Using subspaces

Often times, we encounter operators that have some conservation law. dynamite can take advantage of conservation laws in the $\sigma_z$ product state basis by working in a restricted subspace.

For this demonstration, we'll use the following long-range XX+Z model:



In [1]:

    
from dynamite.operators import sigmax, sigmaz, index_sum, op_sum

# the None default argument will be important later
def build_hamiltonian(L):
    interaction = op_sum(index_sum(sigmax(0)*sigmax(i), size=L) for i in range(1,L))
    uniform_field = 0.5*index_sum(sigmaz(), size=L)
    return interaction + uniform_field

# look at an example
build_hamiltonian(20)









    Out[1]:





$\sum_{i=0}^{18}\sigma^x_{i}\sigma^x_{i+1} + \sum_{i=0}^{17}\sigma^x_{i}\sigma^x_{i+2} + \sum_{i=0}^{16}\sigma^x_{i}\sigma^x_{i+3} + \cdots + 0.500*\left[\sum_{i=0}^{19}\sigma^z_{i}\right]$

If we look at the nonzero structure of the matrix, it's not at all clear that it's block diagonal:



In [2]:

    
%matplotlib inline
build_hamiltonian(8).spy()

This is a graphical representation of the matrix, where each black dot represents a nonzero element.

It turns out it is block-diagonal, we just need to reorder the rows. In fact, we can see by inspection of the Hamiltonian's definition that the X terms are always two-body, meaning that parity is conserved in the Z product state basis.
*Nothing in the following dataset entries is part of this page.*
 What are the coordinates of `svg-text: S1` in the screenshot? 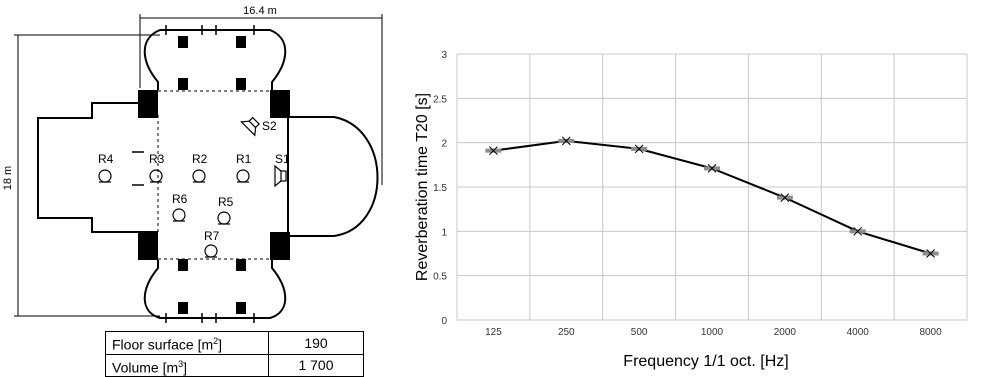 It's located at (282, 159).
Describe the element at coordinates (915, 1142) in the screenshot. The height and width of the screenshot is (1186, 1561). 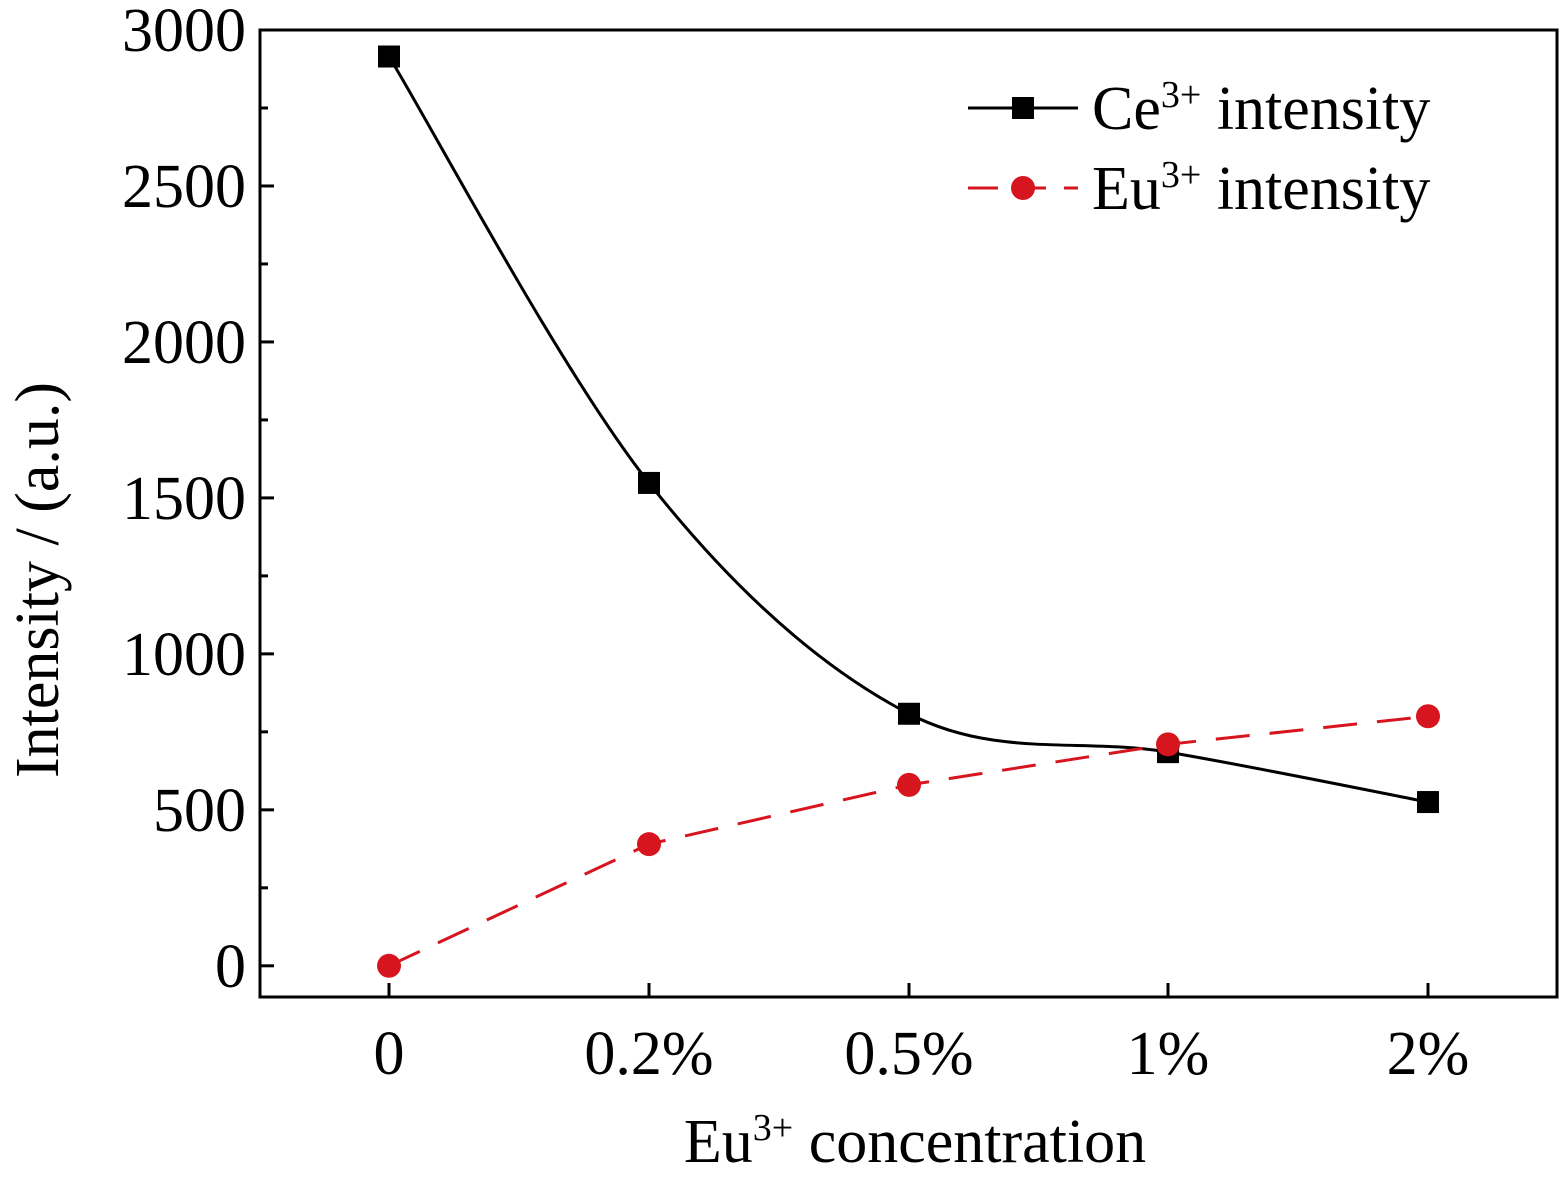
I see `x-axis-title: Eu3+ concentration` at that location.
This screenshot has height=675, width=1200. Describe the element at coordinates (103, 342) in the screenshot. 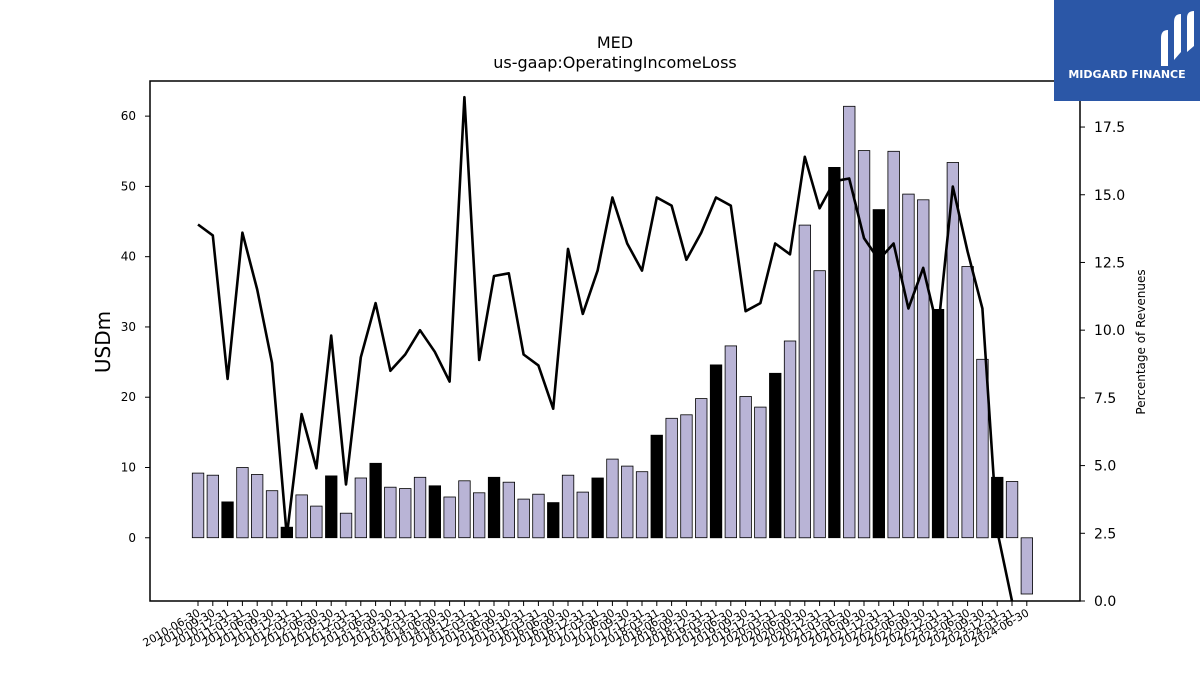

I see `y-axis-label: USDm` at that location.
We can easily apply this subspace in dynamite:



In [3]:

    
H = build_hamiltonian(20)

print('full space dimension:     ', H.dim)

from dynamite.subspaces import Parity
H.subspace = Parity('even')

print('parity subspace dimension:', H.dim)









    



full space dimension:      (1048576, 1048576)
parity subspace dimension: (524288, 524288)

As expected, the dimension was cut in half! The same subspace can be applied to states, and even globally:



In [4]:

    
from dynamite.states import State

ket = State(L=20, subspace=Parity('even'))
print('vector length:', ket.vec.size)









    



vector length: 524288

Let's set everything globally so we don't have to keep writing lengths and subspaces everywhere.



In [5]:

    
from dynamite import config
config.L = 20
config.subspace = Parity('even')



In [6]:

    
# now we never have to specify the subspace! and we only need to give
# build_hamiltonian the value of L so it knows the longest long-range interaction
H = build_hamiltonian(config.L)
ket = State()
print('H size:', H.L)
print('H subspace:', H.subspace)
print('ket subspace:', ket.subspace)









    



H size: 20
H subspace: <dynamite.subspaces.Parity object at 0x7fb5111b8e48>
ket subspace: <dynamite.subspaces.Parity object at 0x7fb5111b8e48>

The Auto subspace

In some cases, it might not be clear if the Hamiltonian is block diagonal. In other cases, the subspace might just might be something that is not built in to dynamite. Conservation of total magnetization is a good example. Let's take the XXYY model:



In [7]:

    
from dynamite.operators import sigmay

def build_XXYY(L=None):
    return index_sum(sigmax(0)*sigmax(1) + sigmay(0)*sigmay(1), size=L)

# our operator size is still set from config
build_XXYY()









    Out[7]:





$\sum_{i=0}^{18}\left(\sigma^x_{i}\sigma^x_{i+1} + \sigma^y_{i}\sigma^y_{i+1}\right)$



In [8]:

    
config.L = 8
build_XXYY().spy()

How can we take advantage of conservation of total magnetization? With the Auto subspace:



In [9]:

    
from dynamite.subspaces import Auto
H = build_XXYY()

# we want the subspace conserved by Hamiltonian H, that contains 
# the state with four up spins followed by four down spins
subspace = Auto(H, 'UUUUDDDD')

H.subspace = subspace
H.spy()

As expected, the dimension has been reduced significantly! In fact, it has been reduced to 8 choose 4, which is what we would expect for total spin conservation:



In [10]:

    
from math import factorial
def choose(n, k):
    return factorial(n) // (factorial(k)*factorial(n-k))

print('subspace dimension:', subspace.get_dimension())
print('8 choose 4:        ', choose(8, 4))









    



subspace dimension: 70
8 choose 4:         70

Or we can do a different total spin sector:



In [11]:

    
# only three down spins
subspace = Auto(H, 'UUUUUDDD')

print('subspace dimension:', subspace.get_dimension())
print('8 choose 3:        ', choose(8, 3))









    



subspace dimension: 56
8 choose 3:         56

Under the hood, dynamite finds these subspaces by viewing the Hamiltonian as the adjacency matrix for a graph, and finding the connected component of that graph that includes the given state.